A Few Tips for 2010 for Golf Journos Turned Bloggers from a Blogger
If you were to talk to any reporter in the golf world and ask for their candid assessment of the golf journalism game, the answers would be grim. For all of the excitement around evolving technologies and content delivery methods, the reality is that there are fewer writers in the game with full-time gigs than there have been in decades. The decline of printed media, the consolidation of media outlets, and - most recently - a very down economy have contributed to a disheartening number of pink slips for the journos of our game.
For the most part, these writers are still hoping to work at their craft and do so in the sport. While a select few are able to negotiate new gigs - either part-time or full-time - most are left with few options. An increasinly popular trend among this collection of writers is to start their own website. Effectively, they're trying to create their own media outlet in much the same vein as a blog.

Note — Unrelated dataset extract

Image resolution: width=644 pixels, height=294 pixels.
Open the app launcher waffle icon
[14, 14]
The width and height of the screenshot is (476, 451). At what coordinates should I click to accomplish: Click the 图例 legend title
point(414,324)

They'll tell you that they aren't bloggers, they're journalists goshdarnit. For all intents and purposes, though, they're writers. I feel that bloggers can really impart some wisdom on this crop of writers in helping them do what most independent sites are unable to do - make money. If you'll allow me, I'll dispense that advice after the jump. (And I hope you will add to it in the comments section.)
Post often. So far, it seems like most are delivering content as though they're still writing for a newspaper or magazine. A few times per week at most, new content is out the door at these sites. Research and my own experience suggest that frequent solid posting is the best method to build a brand and a following. On average, Waggle Room produces anywhere between 20 and 30 posts per week. 80% of those come from me. Put out articles, videos, photos, and link dumps, and often. People need a reason to come back everyday.

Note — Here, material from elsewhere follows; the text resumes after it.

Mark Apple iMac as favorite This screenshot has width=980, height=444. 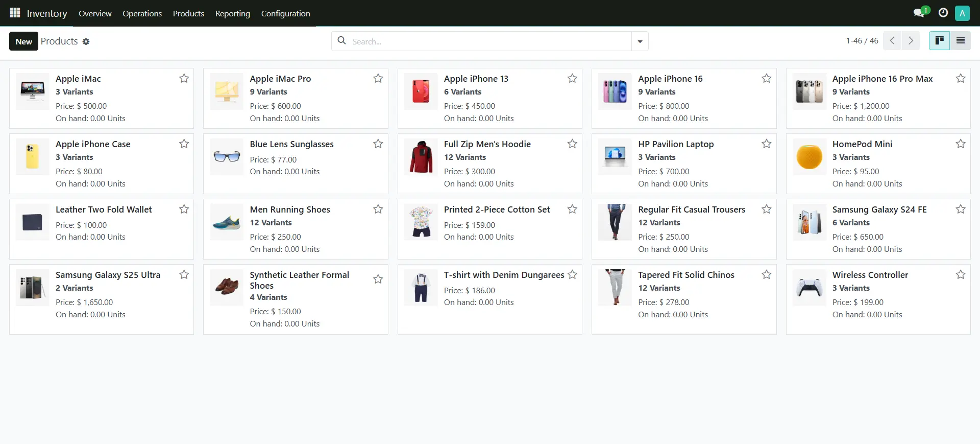(184, 79)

Be bold. It seems like a rudimentary point to make, but many a writer are not willing to take risks, do serious research, or engage in a little muckraking. A name is established when a site has something that no other site has. In Waggle Room, I hope that people see a wide variety of topics, forms of reporting, and stuff that cannot be found elsewhere. With an engaging, unique mix, a person-driven website can succeed.
(To that same end, bloggers should be willing to take chances. Apply for that credential. Email that rep. Don't be afraid to stick your neck out and your chest at the same time. With a polite ask and professionalism, it is surprising what can be accomplished.)
Have the quadruple threat. Print is just one weapon in the holster for content authors. Employing other methods and integrating them all on a regular basis makes a site way more compelling. At a single-person site, visitors can get bored with predictable writing topics and styles. But, using other media types can bring a variety that most visitors crave - and it can often be a lot easier to create a slideshow or webcam video than typing out a long essay.
Don't be afraid of newfangled technology. As a correlary to the prior point, it is a great idea to take some chances with new technology. Great services that supplement content already exist and new ones are coming everyday. Check 'em out when you hear about them. Somehow, someday, that service may prove very useful and adaptable for golf. Hopefully with some help from the professional tours, I can better demonstrate what I mean in the next few weeks.
Finally - and maybe most important - interact with your fans & critics, especially your critics. The one thing that is most critical to the success of Waggle Room (or any site) is the community of people that read it. Whether it be agreement or a strong rebuttal, the responses to my work are great conversation starters. It gives readers a reason to come back on top of the content, particularly when the lead author talks back. New readers to Waggle Room consistently laud the site because of the community that includes the primary author. It is not only the job of the author to start the conversation, but it is also their job to participate in it as well.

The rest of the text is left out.